The binding reduction targets for EU Member States are pivotal in establishing the 55% reduction target for the Belgian governments. As such, the judgment shows how increasingly binding climate legislation, against the backdrop of the increasing human rights and environmental impacts of climate change, will increasingly provide new grounds for climate litigation in the years to come. The question remains whether a reasoning similar to the one developed in the Court's judgment could be developed to impose a fixed emissions reduction goal on private actors.

Penalty payments
The claimants also requested that the governments be subject to periodic penalty payments of EUR 1 million for each month of non-compliance with the Court’s injunction as of 1 August 2031. NGO Klimaatzaak stated that it would spend any penalty payments received in accordance with its statutory goals. The Court confirmed that it could indeed impose periodic penalty payments on the defendant governments for the benefit of NGO Klimaatzaak in order to induce them to comply with the Court’s injunction, as long as the governments remain free to choose the measures to achieve the ordered result.

While the Court saw no reason to impose penalty payments at this stage, it suspended the decision on this matter and ordered the governments to provide the Court in due course with their EC emissions reports for the years 2022 to 2024 and the latest version of their national energy-climate plan. After receiving these documents, the Court will decide whether it will impose penalty payments. If it intends to do so, the Court will have to address several fundamental questions, including on the democratic legitimacy of an NGO receiving and spending large sums of state funds.

What this means for you:

  • Key scientific and legal emissions reduction deadlines are approaching and the consequences of climate change are materialising. In light of these circumstances, courts around the world appear increasingly willing to force governments to ‘do their part’ to avoid dangerous climate change.
  • Rulings such as the one in the Belgian Klimaatzaak can accelerate legislative processes and lead to firm legislative requirements being imposed on companies and organisations in the relevant jurisdictions. The indirect impact on corporations is apparent and important to be prepared for.

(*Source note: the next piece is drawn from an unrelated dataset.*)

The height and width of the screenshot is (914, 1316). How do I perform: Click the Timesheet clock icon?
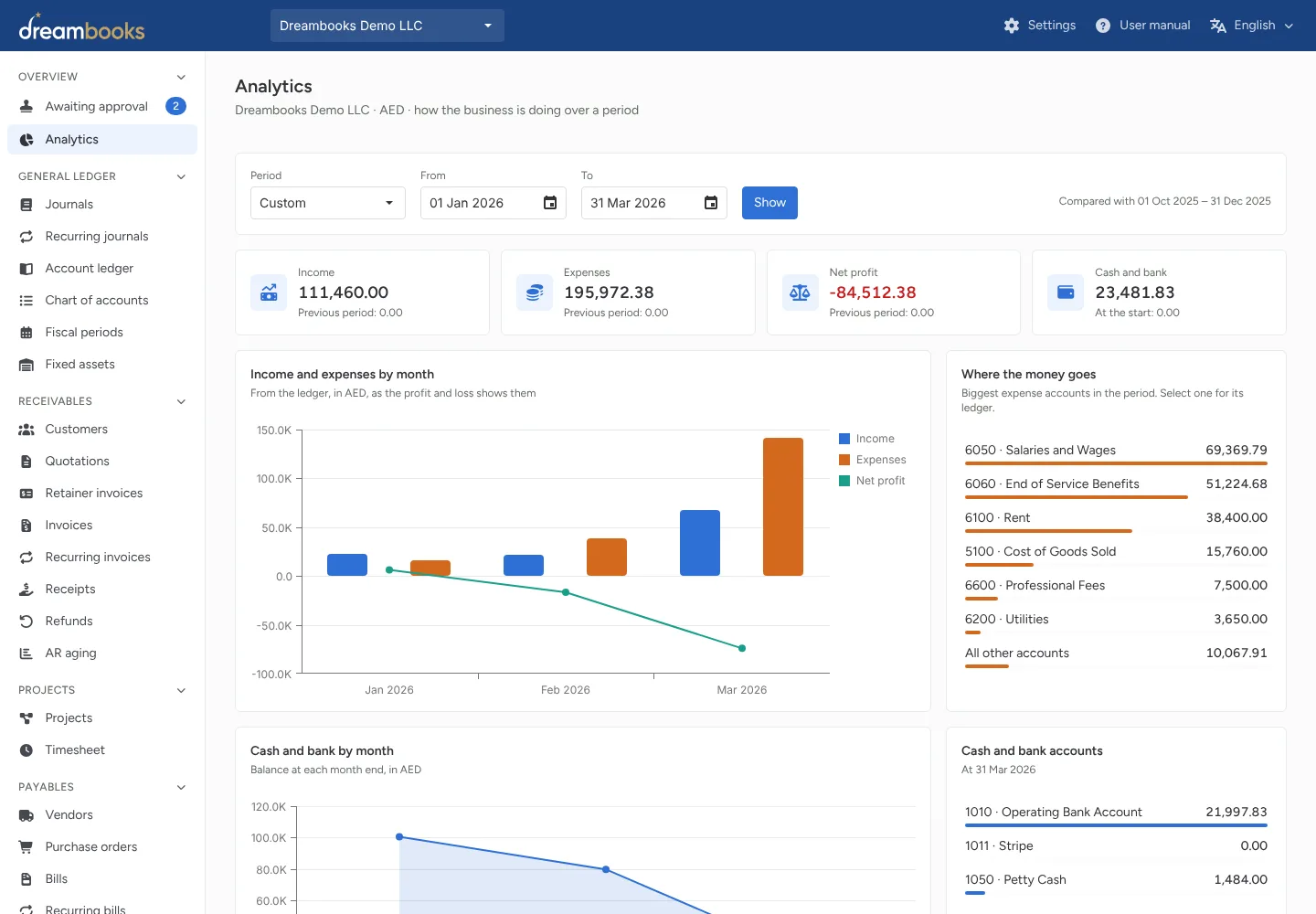click(27, 750)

Download this edition of ESG Matters here. If you or members of your team would also like to receive future updates, please sign up.

Spotlight on ESG developments:

  • Governance and transition

    Dutch Ministry of Finance launches consultation on climate measures in the financial sector
    On 21 December, the Dutch Ministry of Finance launched an internet consultation on additional measures to strengthen the financial sector’s contribution to the climate transition. The consultation concerns both legislative and non-legislative measures. As described in the consultation document, it specifically seeks input on three legislative options: (i) the inclusion of a duty of efforts to align loans and investments with the targets of the Paris Agreement in the Dutch financial supervision regime; (ii) an obligation to prepare and implement a specific climate plan; and (iii) additional legal obligations on engagement. Participants are requested to specifically consider European legislative initiatives in their answers. Decision making on the results of the consultation will be left to the next cabinet. The consultation closes on 15 February 2024.

    ESMA presents methodology for climate risk stress testing and analysis of the financial impact of greenwashing controversies
    On 19 December, the European Securities and Markets Authority (ESMA) published two articles: (i) a risk analysis on Dynamic modelling of climate-related shocks in the fund sector and (ii) a risk analysis on the Financial impact of greenwashing controversies. The first article presents a methodological approach to modelling climate-related shocks in the fund sector, which includes dynamic impacts, such as investor inflows and outflows and portfolio rebalancing by managers. The analysis focuses on the overall direction of these effects, and shows that investor outflows can amplify fund value losses following an initial shock. The second article explores the impact of greenwashing controversies on companies’ financial performance, and shows how data on past greenwashing controversies can be useful for monitoring greenwashing-related risks. It also outlines the challenges of using such data.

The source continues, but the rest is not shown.